29 (1) S’il décide qu’il y a eu contravention au paragraphe 12(1), le ministre peut, aux conditions qu’il fixe :

a) soit restituer les espèces ou effets ou, sous réserve du paragraphe (2), la valeur de ceux-ci à la date où le ministre des Travaux publics et des Services gouvernementaux est informé de la décision, sur réception de la pénalité réglementaire ou sans pénalité;

29 (1) If the Minister decides that subsection 12(1) was contravened, the Minister may, subject to the terms and conditions that the Minister may determine,

(a) decide that the currency or monetary instruments or, subject to subsection (2), an amount of money equal to their value on the day the Minister of Public Works and Government Services is informed of the decision, be returned, on payment of a penalty in the prescribed amount or without penalty;

[5]               À l’appui de sa demande de réparation, M. Ammar a déposé une déclaration non assermentée de sept pages affirmant que l’argent qu’il transportait n’était pas le produit d’activités criminelles. Il a soutenu que son argent personnel était destiné à sa famille au Liban. Il a également répété que l’argent qu’il transportait vers le Liban pour des tiers était destiné à de la famille et à des dons de bienfaisance.

[6]               Il a affirmé que tout l’argent provenait de sources légitimes. Il a soutenu que la somme de 30 660 $ correspondait à des produits d’investissement d’une entreprise familiale de courtage immobilier commercial, Ironwood Limited Partnership (Ironwood). Il a fourni des dossiers bancaires à l’appui de cette explication. Les 15 000 $ en argent comptant proviennent d’un prêt d’un ancien associé d’affaires, Alex Carleton, qui exploite une entreprise fondée sur la comptabilité de caisse. Dans sa déclaration, M. Ammar a abordé la question des produits d’activités criminelles qui se pose pour cet argent :

[traduction]

35.       À ma connaissance, les 15 000 $ qui m’ont été prêtés par Alex Carleton n’ont aucunement été obtenus par le biais d’activités criminelles. Pour autant que je sache, Alex a obtenu cet argent dans le cours normal de ses affaires.

36.       On peut joindre Alex au bar Crushed Can (306-684-1982). Il a d’ailleurs fourni une déclaration écrite confirmant ce prêt de 15 000 $. Si la véracité de cette transaction soulève quelque préoccupation que ce soit, j’invite la Direction des recours à communiquer avec Alex.

La lettre d’appui de M. Carleton confirme uniquement qu’il a prêté 15 000 $ en espèces à M. Ammar le 26 mai 2014 et qu’ils ont convenu d’un remboursement dans un an.
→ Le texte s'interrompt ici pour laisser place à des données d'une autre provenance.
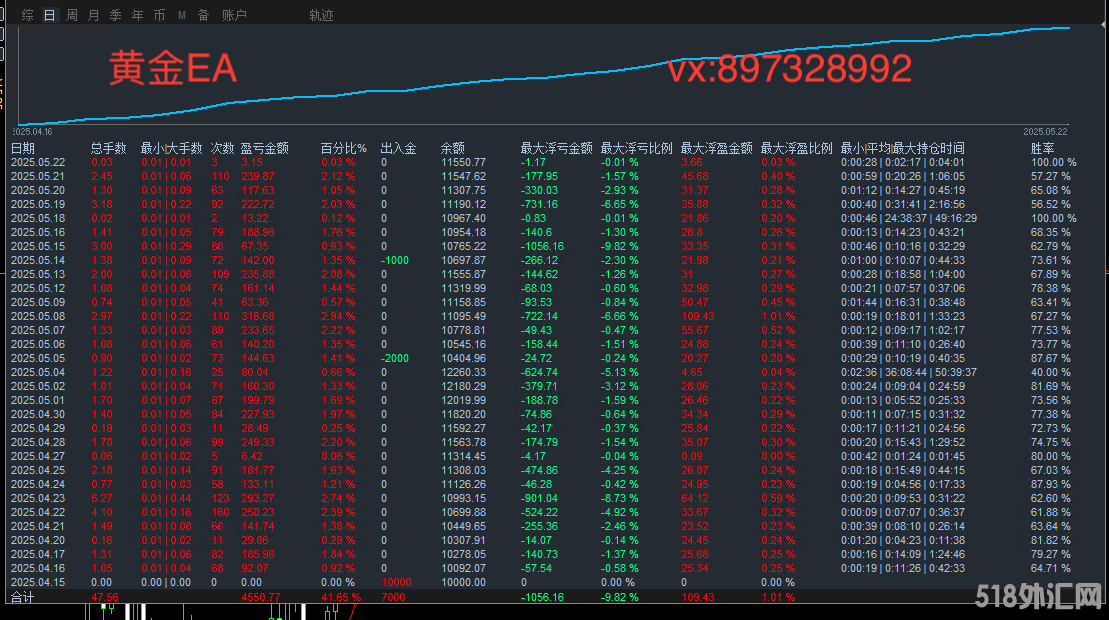Open the 季 quarterly tab
This screenshot has width=1109, height=620.
[116, 15]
Les espèces appartenant à des tiers sont attestées par une douzaine de déclarations non assermentées des propriétaires bénéficiaires, énonçant les raisons motivant l’envoi des fonds au Liban par l’intermédiaire de M. Ammar.
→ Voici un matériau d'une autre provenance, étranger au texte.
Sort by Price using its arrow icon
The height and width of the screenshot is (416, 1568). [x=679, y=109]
[7]               L’ASFC a remis en question la suffisance de la preuve fournie par M. Ammar. Le 30 octobre 2014, l’ASFC a demandé des dossiers d’impôt sur le revenu pour vérifier les produits d’investissement attribués à Ironwood. Elle a également recherché la preuve d’une source légitime pour plus de 46 000 $ d’espèces saisies. Elle a en outre avisé l’avocat que les déclarations des tiers [traduction] « ne constituent pas une preuve de la légitimité de la source des devises saisies ». En réponse, l’avocat de M. Ammar a demandé des précisions quant aux éléments requis pour prouver les déclarations des tierces parties. L’ASFC a répondu ce qui suit :

[traduction]

En réponse à vos commentaires, la preuve d’une source légitime des devises est la documentation prouvant la provenance initiale des devises saisies; par exemple, la preuve d’un emploi légitime accompagnée des opérations bancaires effectuées constituerait une preuve légitime de la source des devises. Un relevé bancaire ne peut constituer à lui seul une preuve de source légitime des devises, car il ne montre pas d’où proviennent ces devises.
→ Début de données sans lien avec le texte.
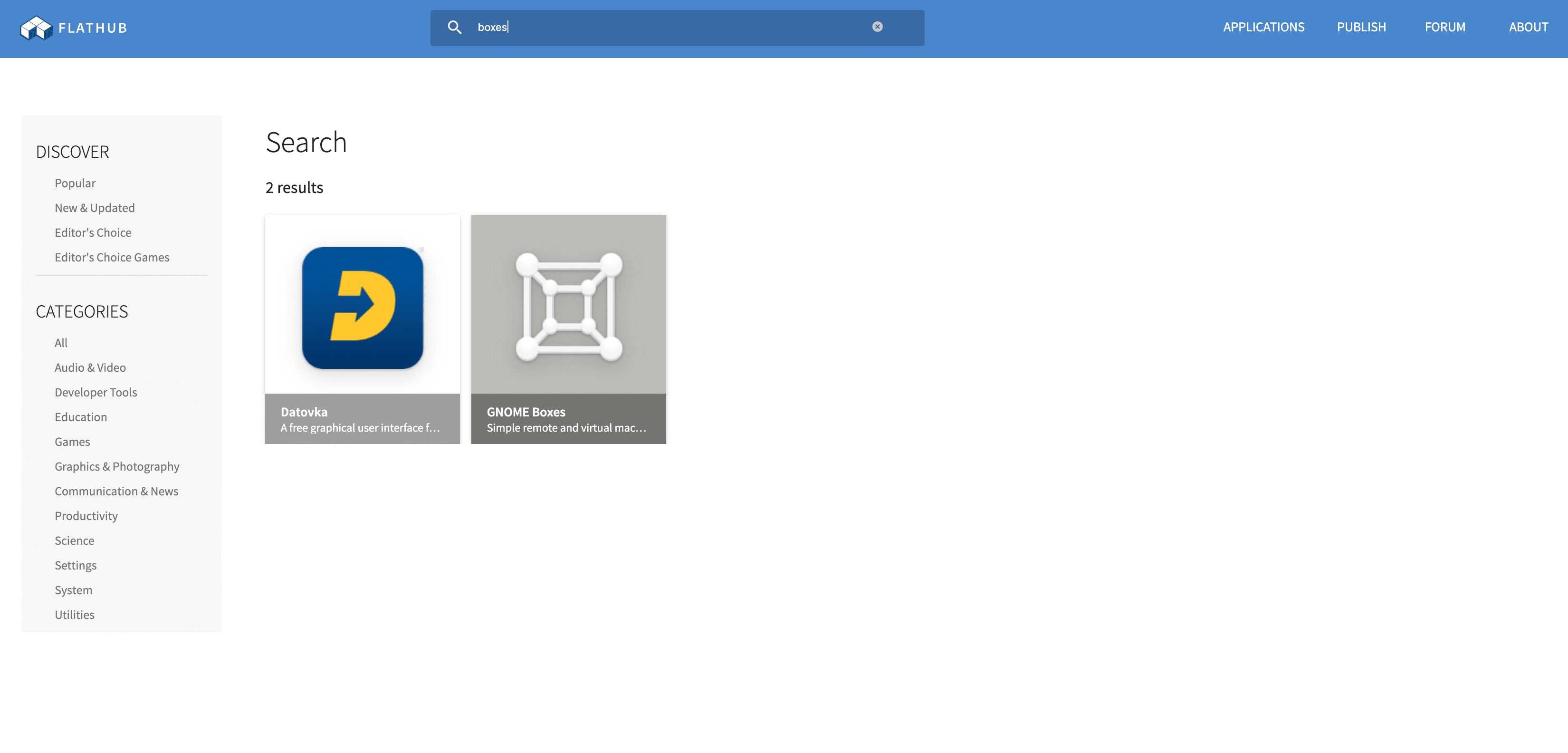Select the Utilities category filter
Screen dimensions: 1568x753
[74, 614]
Vous pouvez, dans les 30 jours suivant la date d’envoi de cette lettre, fournir tout renseignement ou document supplémentaires que vous croyez utile au processus décisionnel dans la présente affaire. Tous les renseignements envoyés par la poste doivent indiquer le numéro de dossier et être envoyés à l’adresse suivante : [...]

[8]               Dans sa réponse subséquente, l’avocat de M. Ammar a fourni certains dossiers bancaires montrant des dépôts périodiques d’Ironwood au compte de M. Ammar. Il a également indiqué que les renseignements fiscaux demandés pour l’année 2014 n’étaient pas encore prêts et a demandé une prolongation de délai de 30 jours afin de fournir plus d’éléments de preuve.

[9]               Le 9 décembre 2014, l’ASFC a répondu à l’avocat de M. Ammar, accusant réception des documents fournis jusque-là et demandant d’obtenir une copie de l’avis de cotisation de 2013 d’Ironwood. Dans cette lettre, l’ASFC également réitéré sa préoccupation quant au fait que les documents en sa possession n’indiquaient pas la source de l’argent saisi :

[traduction]

Comme nous l’avons déjà mentionné, la preuve d’une source légitime des devises est la documentation prouvant la provenance initiale des devises saisies; par exemple, la preuve d’un emploi légitime accompagnée des opérations bancaires effectuées constituerait une preuve légitime de la source des devises. Un relevé bancaire ne peut constituer à lui seul une preuve de source légitime des devises, car il ne montre pas d’où proviennent ces devises. De plus, il est impératif que nous puissions relier la documentation fournie aux devises saisies. La documentation que vous avez fournie ne satisfait pas ces exigences.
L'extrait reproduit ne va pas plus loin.